As often happens with issues of sovereignty in the Indo-Pacific, different experts offered differ perspectives on what’s actually happening. Asked if the new map includes new claims, Ian Chong, associate professor at the National University of Singapore. said the “claims are not new, although the timing is surprising.
“Perhaps it may have to do with the Philippines and Vietnam publicizing use of water cannon by PRC vessels to block their vessels,” Chong continued. “Perhaps it may have to do with Vietnam and India moving to side with the 2016 arbitral tribunal ruling about the lack of islands in the South China Sea, which by extension means that features Beijing occupied cannot generate expansive claim. But all this is speculation. There remains no official explanation as yet. Then why bring in Russia?”
Local Reactions
The new map sparked sharp reactions from India, Nepal, Vietnam, Malaysia and Taiwan. The new document was released one week before the G-20 summit in India, where Xi was to attend but news reports now indicate he will not.

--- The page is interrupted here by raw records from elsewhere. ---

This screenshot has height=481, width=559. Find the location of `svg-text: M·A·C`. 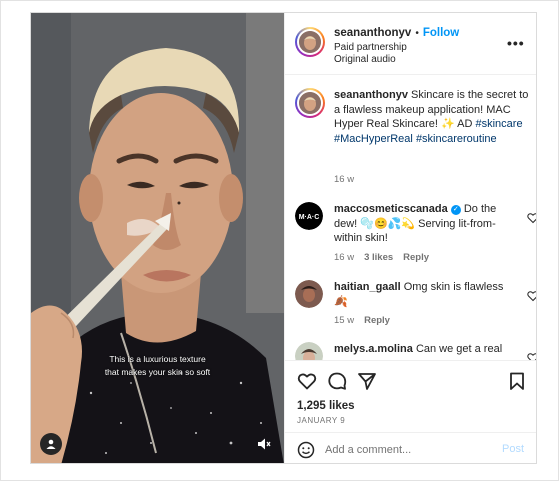

svg-text: M·A·C is located at coordinates (310, 218).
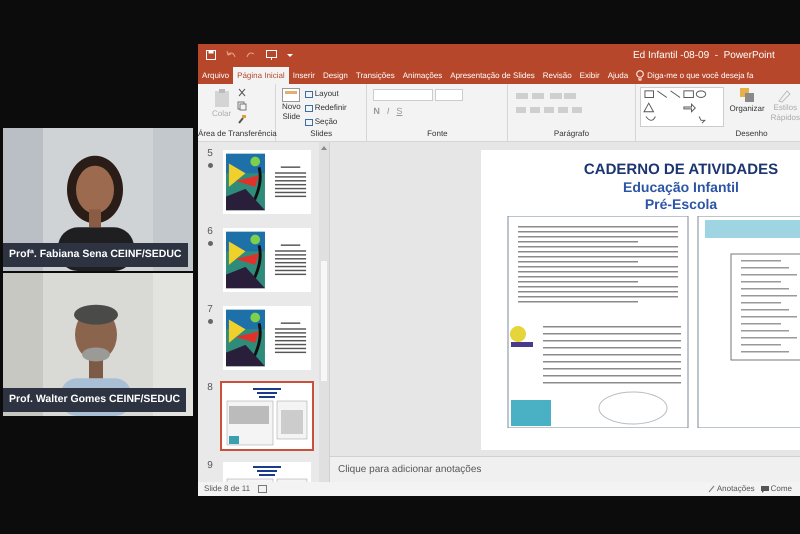  What do you see at coordinates (565, 469) in the screenshot?
I see `notes-field: Clique para adicionar anotações` at bounding box center [565, 469].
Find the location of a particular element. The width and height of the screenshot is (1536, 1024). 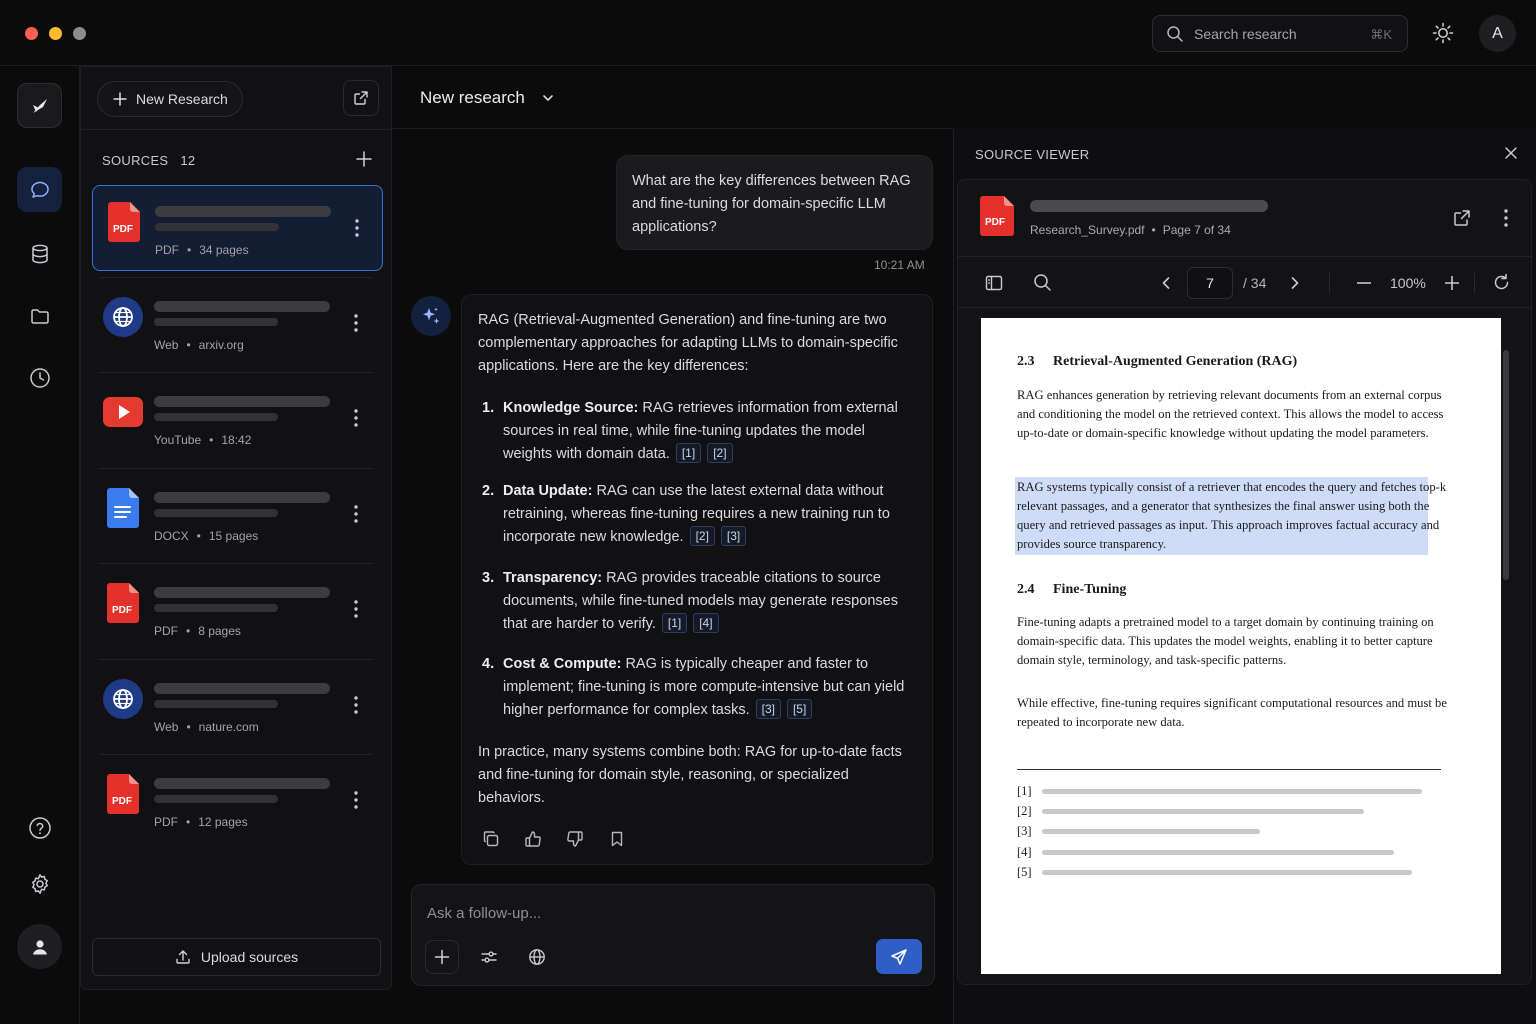

source-card-docx: DOCX • 15 pages is located at coordinates (238, 515).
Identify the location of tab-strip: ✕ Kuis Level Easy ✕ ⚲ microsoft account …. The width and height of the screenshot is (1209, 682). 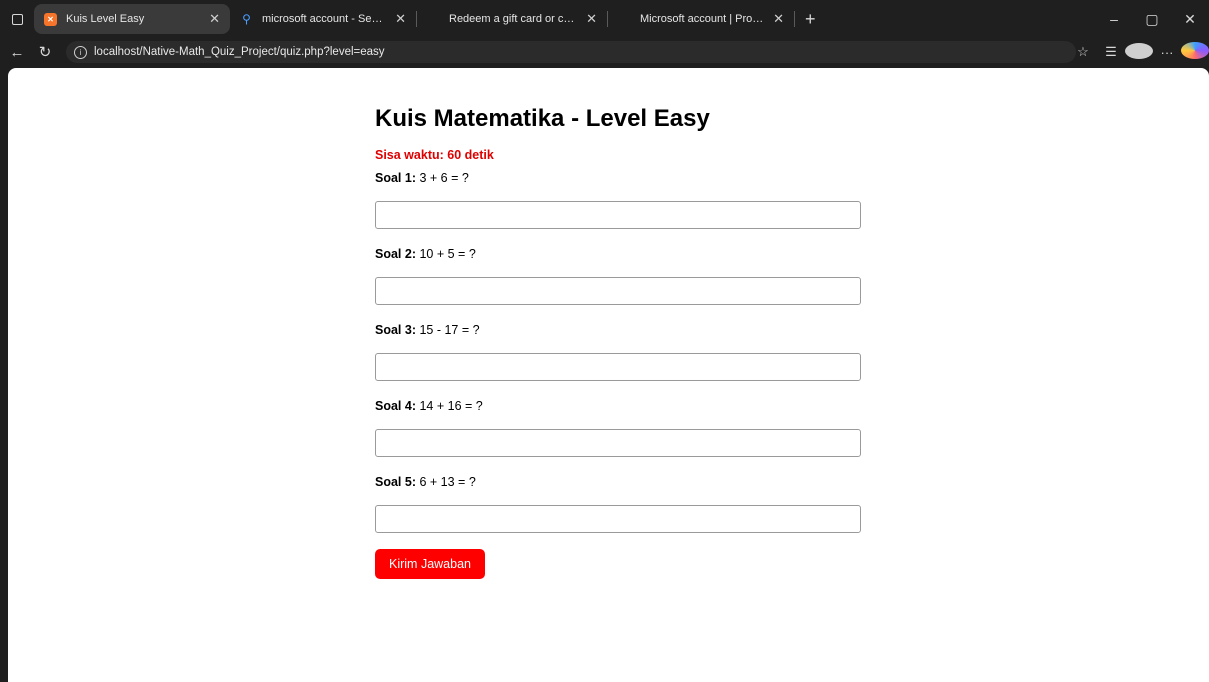
(604, 19).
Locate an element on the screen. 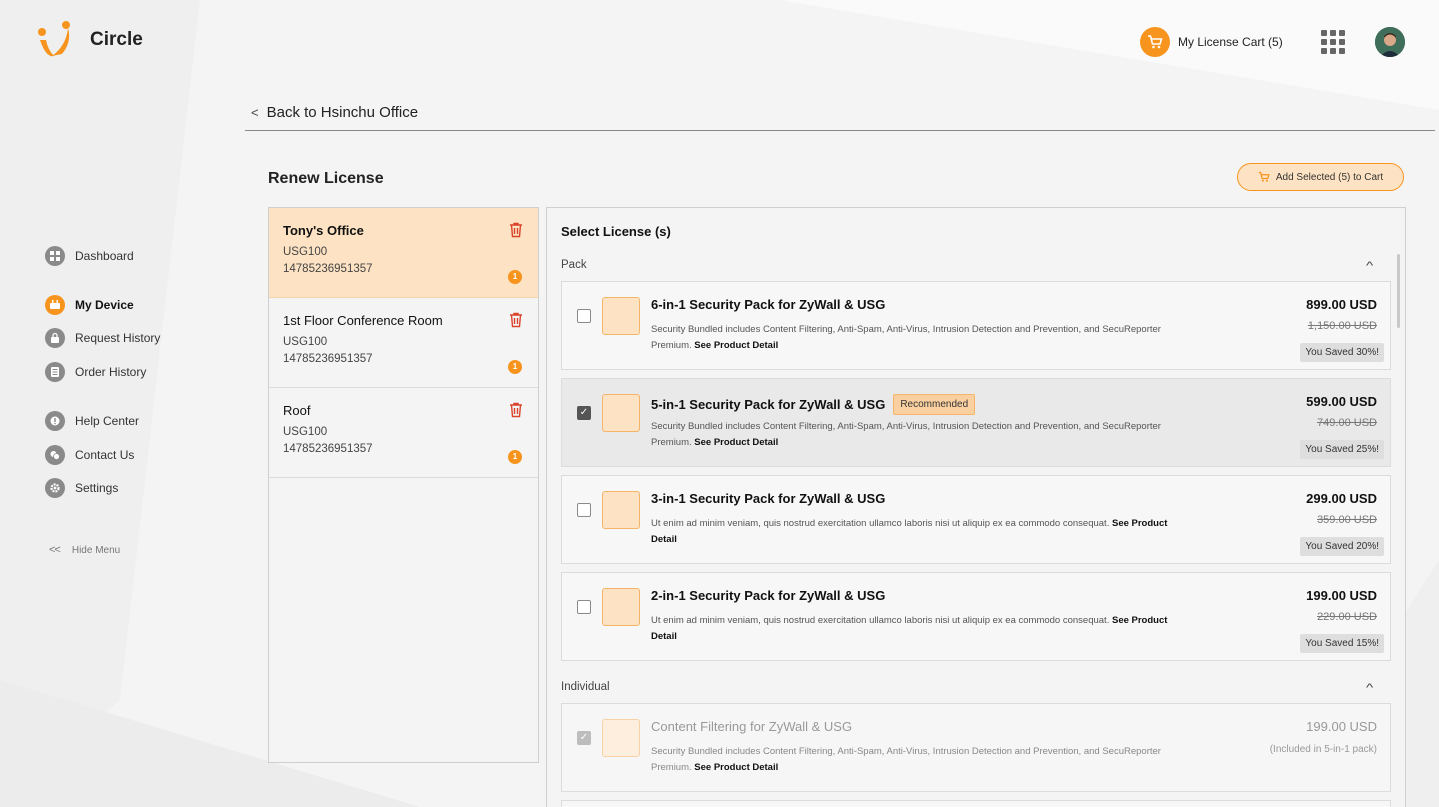 This screenshot has height=807, width=1439. apps-grid-icon is located at coordinates (1333, 42).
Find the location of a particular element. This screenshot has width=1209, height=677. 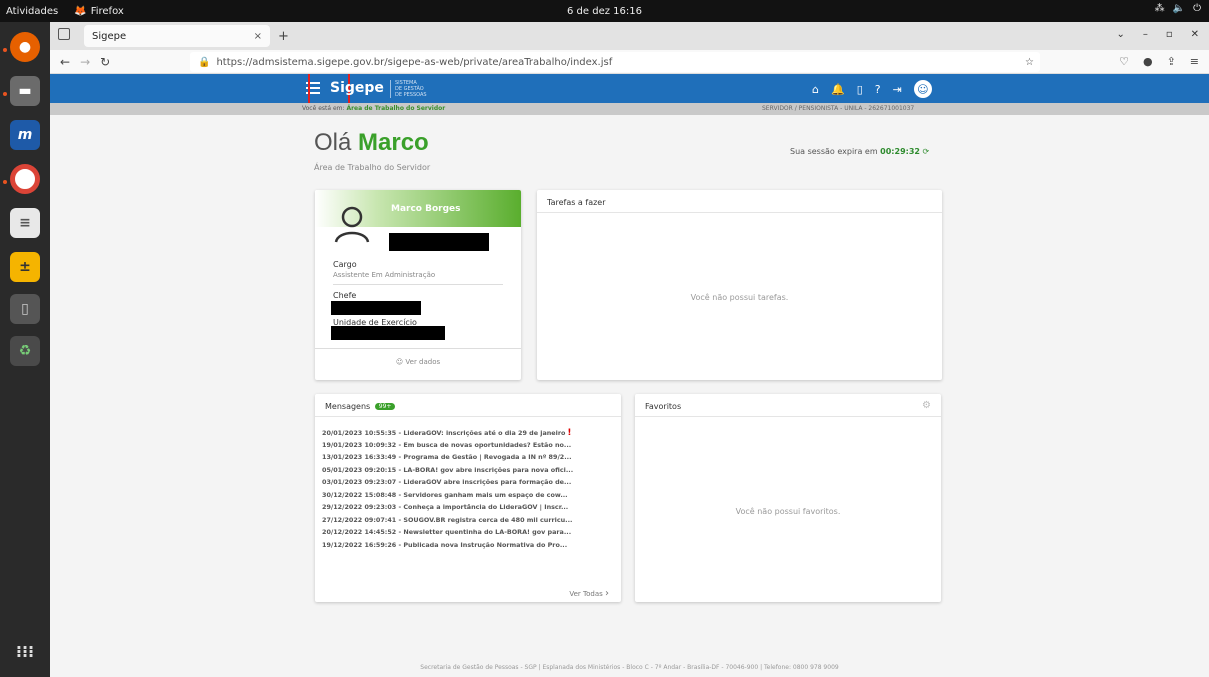

m-app-icon: m is located at coordinates (25, 135).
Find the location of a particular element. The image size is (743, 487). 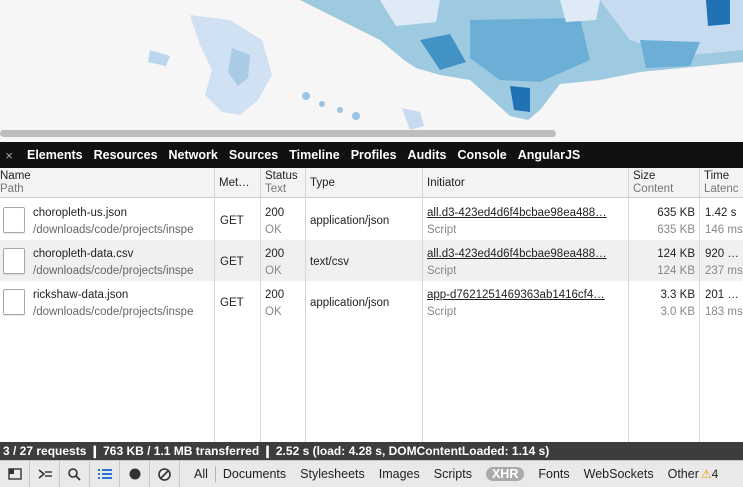

warning-count: 4 is located at coordinates (716, 474).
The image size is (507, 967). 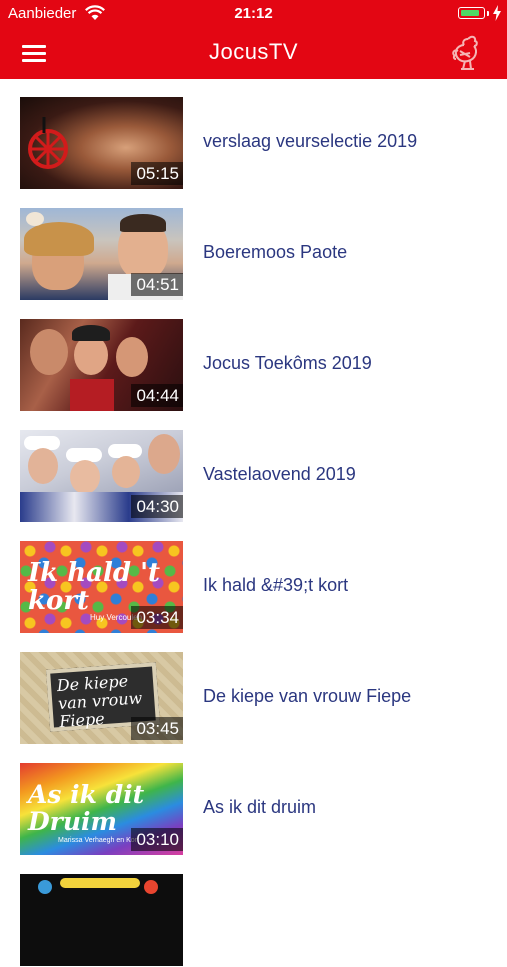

India lodged “a strong protest through diplomatic channels with the Chinese side on the so-called 2023 ‘standard map’ of China that lays claim to India’s territory,” Arindam Bagchi, a spokesman for India’s External Affairs Ministry, said Wednesday in a statement.
“We reject these claims as they have no basis. Such steps by the Chinese side only complicate the resolution of the boundary question.” Indian and Chinese troops have killed each other repeatedly in border battles over the two areas claimed by China, with the first fighting happening in 1962.
“Malaysia does not recognize China’s 2023 standard map, which outlines portions of Malaysian waters near Sabah and Sarawak as belonging to China,” the foreign ministry said in an Aug. 30 statement.
A day later, the Philippines Department of Foreign Affairs issued a statement that it “rejects the 2023 version of China’s Standard Map… because of its inclusion of the nine-dashed line (now a ten-dashed line) that supposedly shows China’s boundaries in the South China Sea … This latest attempt to legitimize China’s purported sovereignty and jurisdiction over Philippine features and maritime zones has no basis under international law, particularly the 1982 United Nations Convention on the Law of the Sea (UNCLOS).”